O QUE FAZER:
a - Traduza para o inglês esta frase do trecho sobre Israel e o Oriente Médio: "O soft power, orgulho do Itamaraty, entrava em decadência."
b - Escreva a continuação do trecho sobre Israel e o Oriente Médio a partir da última frase apresentada.

TRECHO:
Aos líderes de Israel não escapou o gambito de Putin, nem a compreensão do que estava acontecendo: num mundo a caminho de um desenho multipolar, era cada um por si. A disparada global dos gastos militares, aliás, reflete isso.
O soft power, orgulho do Itamaraty, entrava em decadência.
Atacada em 7 de outubro pelo Hamas, Israel retomou a cartilha de todos os conflitos militares que já enfrentou: extrair ganhos territoriais, sob quaisquer circunstâncias.
Só estranha os ataques de Israel à Cisjordânia, que não é governada pelo Hamas, quem desconsidera este fato: dada a oportunidade, Tel Aviv opta pelo caminho de ocupar novos territórios.
Desta vez, enterrou o sonho que já era distante de um estado palestino, reforçou seu controle sobre Jerusalém e ampliou os assentamentos de colonos.
Comentaristas, especialmente os ligados à esquerda, acertadamente disseram que os ganhos táticos de Israel não compensavam o isolamento estratégico.
Benjamin Netanyahu, no entanto, compreendeu perfeitamente que a arquitetura imposta pelos EUA ao Oriente Médio estava desabando junto com a completa hegemonia de Washington, como demonstrado na reação dura, porém contida, contra Putin.
Esta arquitetura começou a ser construída em 14 de fevereiro de 1945, a bordo do USS Quincy, quando o então presidente Roosevelt, dos Estados Unidos, recebeu o rei Ibn Saud, da Arábia Saudita, para selar um acordo que, apesar dos pesares, ainda vige: os EUA dariam proteção aos sauditas desde que eles garantissem um preço internacional do petróleo condizente com os interesses de Washington.
Kazan, outubro de 2024
Assim como o lado ocidental do Muro de Berlim desabou em 2022, nos dias 22, 23 e 24 de outubro próximos Vladimir Putin receberá os líderes do BRICs ampliado pela primeira vez, em Kazan, na Rússia.

SEGMENTO DE DADOS:
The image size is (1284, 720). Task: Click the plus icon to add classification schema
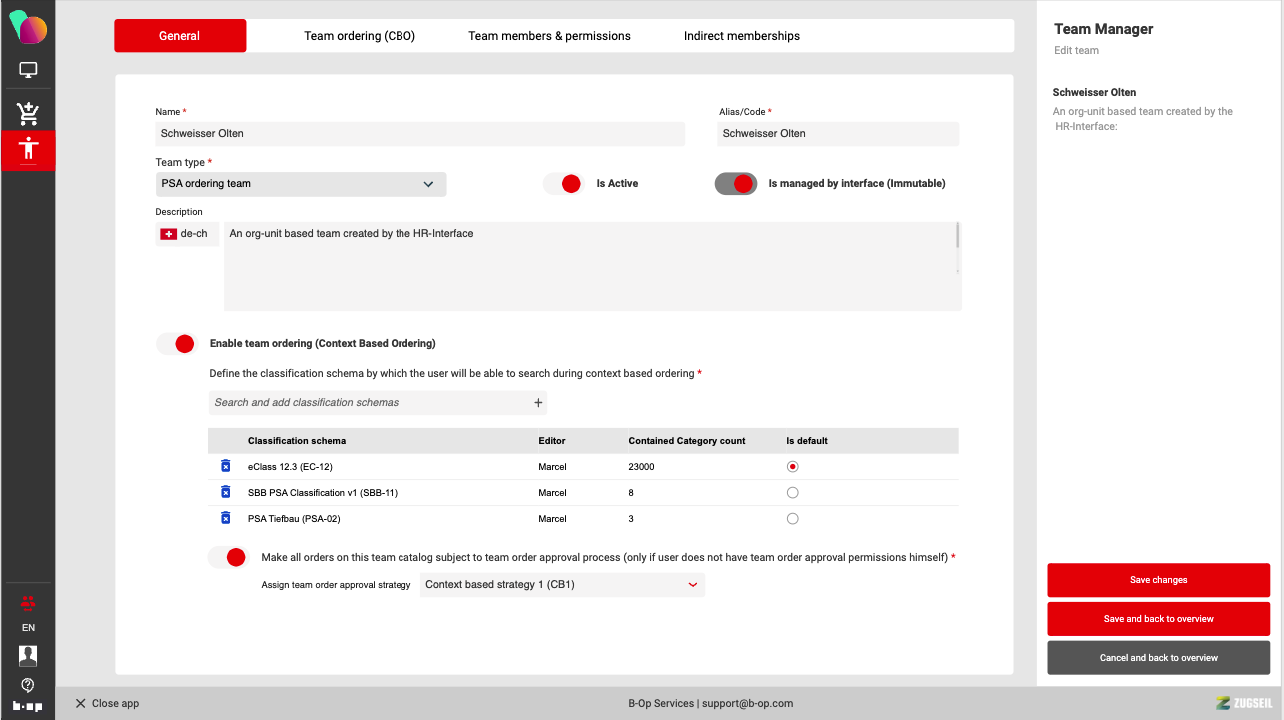pyautogui.click(x=538, y=403)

RESPOSTAS ÀS TAREFAS:
a - Soft power, the pride of Itamaraty, was falling into decline.

b -
Será uma data fundacional do mundo multipolar: lá estarão, além de Xi Jinping, Lula e Narendra Modi, os dirigentes da África do Sul, Irã, Arábia Saudita, Egito, Emirados Árabes Unidos e Etiópia.
Dias antes, em 7 de Outubro, os ataques do Hamas a Israel terão completado um ano sem uma vitória definitiva de Tel Aviv em Gaza.
Isso tem levado analistas a dizer que Israel venceu, mas perdendo.
Porém, com a experiência de um político acostumado a lidar com os Estados Unidos, Benjamin Netanyahu sabe que Israel é um aliado mais importante para Washington do que o próprio Hezbollah para o Irã.
A metáfora de que o rabo abana o cachorro, na relação entre Tel Aviv e Washington, é tentadora -- mas falsa.
Independentemente do governo de turno, o establishment estadunidense tem em Israel um aliado crucial para sustentar a hegemonia construída por Washington desde aquele encontro de Roosevelt com o rei saudita.
Não são apenas interesses econômicos em comum ou a forte relação entre o complexo industrial militar dos dois países.
Washington depende tanto de Israel para confrontar o Irã quanto da Ucrânia para enfrentar a Rússia.
Irã e Rússia, afinal, são parceiros num movimento contra-hegemônico que os Estados Unidos combatem a todo custo.
A virada de Netanyahu
Ao atacar o Líbano, Benjamin Netanyahu colocou os palestinos em segundo plano e trouxe para a frente do cenário um país que suscita concordância quase completa entre republicanos e democratas: o Irã, principal aliado do Hezbollah.
Com isso, acertou os ponteiros com Washington e virou o jogo.
Tirou proveito da campanha eleitoral dos Estados Unidos, quando qualquer movimento de rejeição a Israel pode custar dinheiro e votos.
Vença Donald Trump ou vença Kamala Harris, o Irã é o fantasma que traz à memória o aiatolá Khomeini, a tomada de reféns na embaixada dos Estados Unidos em Teerã e a humilhação do fracassado resgate que levou à derrota eleitoral de Jimmy Carter.
Netanyahu pegou o Irã de mãos amarradas: apesar de toda a retórica belicista, Teerã tem hoje compromissos internacionais de tal grandeza que um confronto total com Israel está praticamente fora de cogitação -- ao menos se depender dos persas.
Como os chineses, eles jogam o jogo de longa duração.
O objetivo de curto prazo de Israel parece ser garantir a volta de milhares de pessoas que tiveram de deixar cidades e assentamentos do norte do país, perto da fronteira com o Líbano, sob constante ameaça do Hezbollah.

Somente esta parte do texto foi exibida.